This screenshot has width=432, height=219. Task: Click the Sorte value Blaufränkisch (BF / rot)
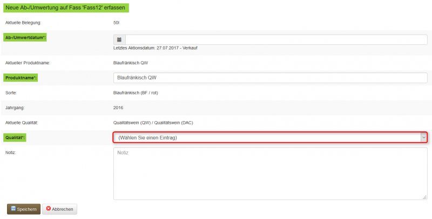(x=136, y=93)
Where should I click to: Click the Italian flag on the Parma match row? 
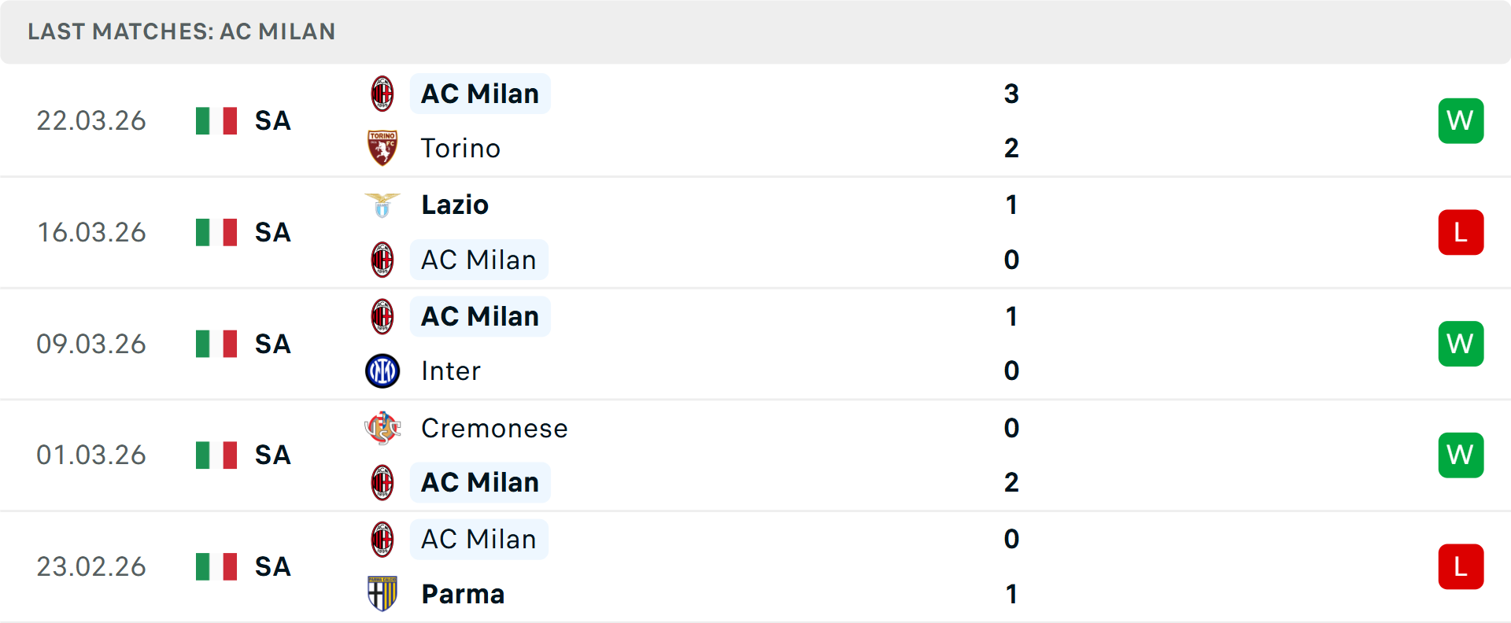(x=216, y=566)
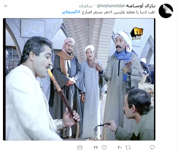177x152 pixels.
Task: Click the tweet text body
Action: [108, 12]
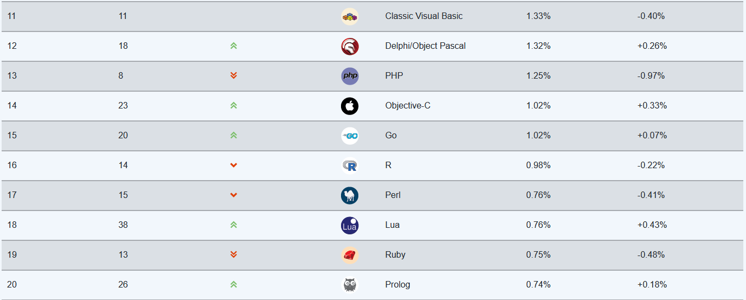Click the Objective-C language name
The image size is (746, 300).
click(x=408, y=106)
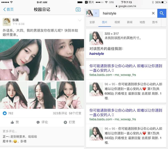The image size is (168, 149).
Task: Show 更多评论 more comments
Action: pos(10,131)
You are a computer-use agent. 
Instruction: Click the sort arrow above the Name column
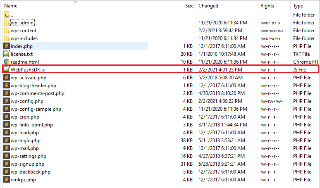pos(76,2)
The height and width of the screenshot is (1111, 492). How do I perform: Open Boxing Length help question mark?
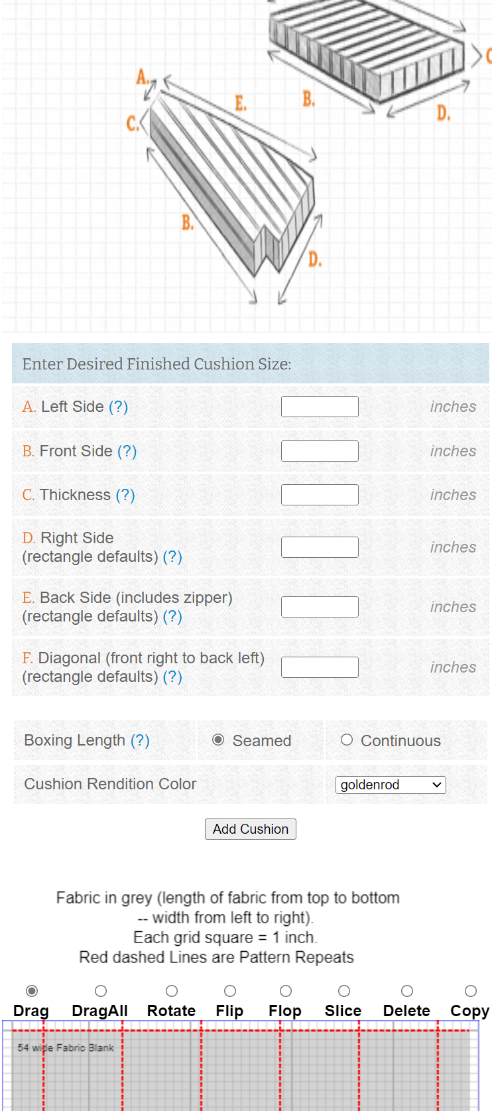pyautogui.click(x=140, y=740)
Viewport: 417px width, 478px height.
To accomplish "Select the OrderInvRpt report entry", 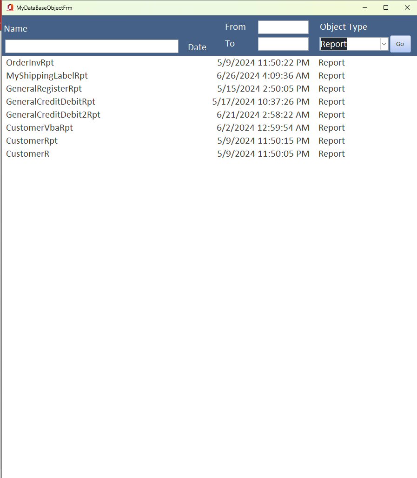I will (29, 62).
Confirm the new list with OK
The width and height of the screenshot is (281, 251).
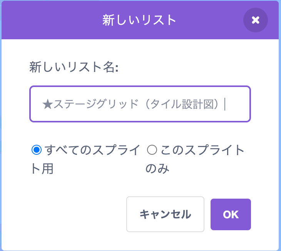point(231,214)
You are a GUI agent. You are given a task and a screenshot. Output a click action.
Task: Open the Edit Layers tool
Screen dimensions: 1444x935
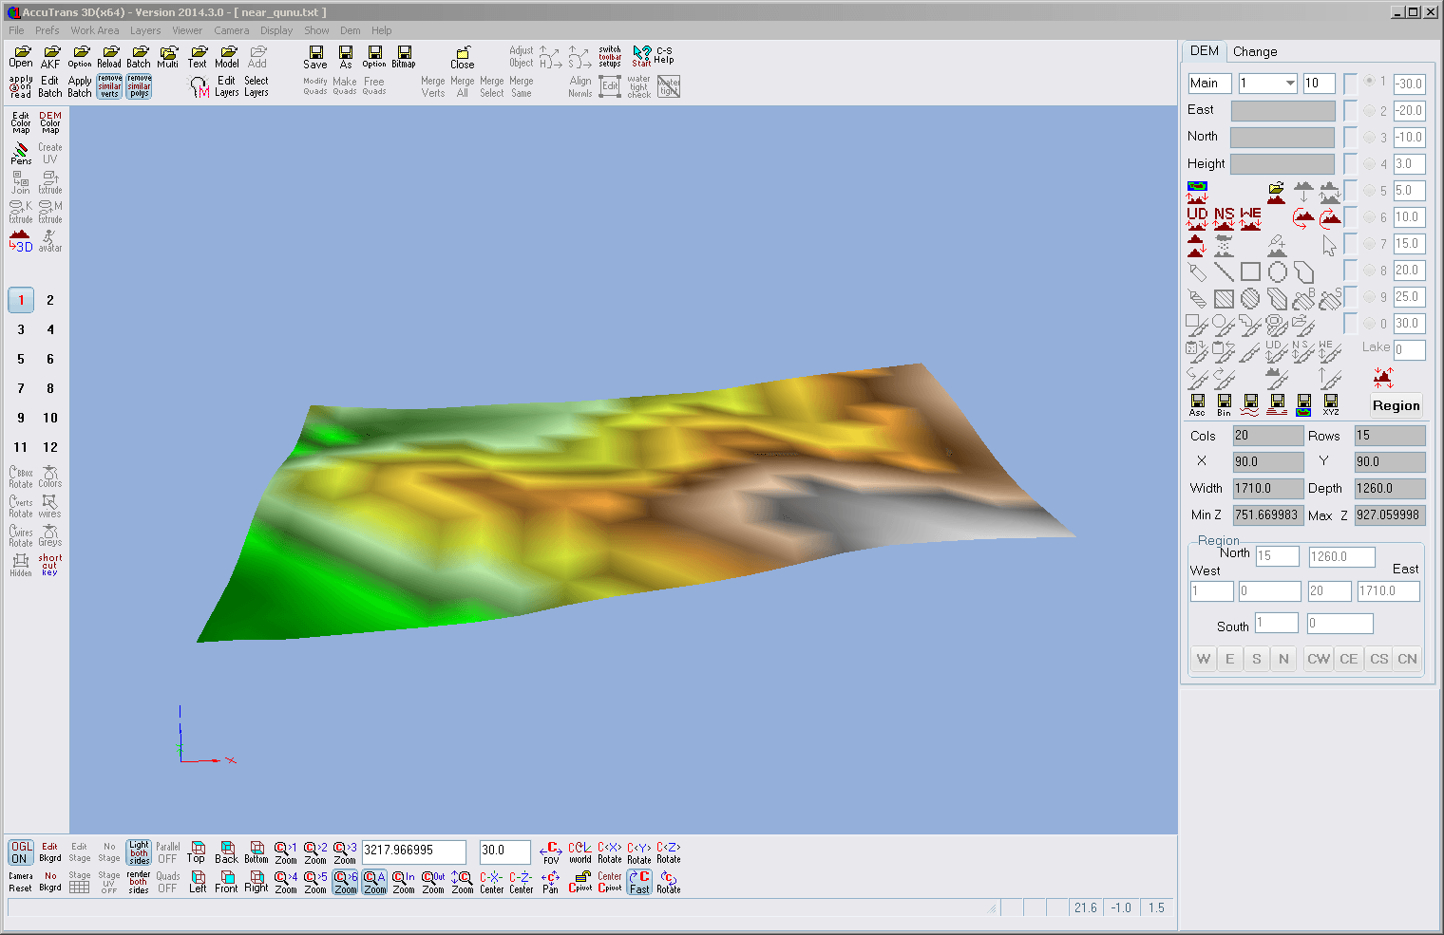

Work required
The response must give every line from the material above that holds the string "agent".

Response
You are a computer-use agent. 
You are a GUI agent. You are given a task and a screenshot. Output a click action.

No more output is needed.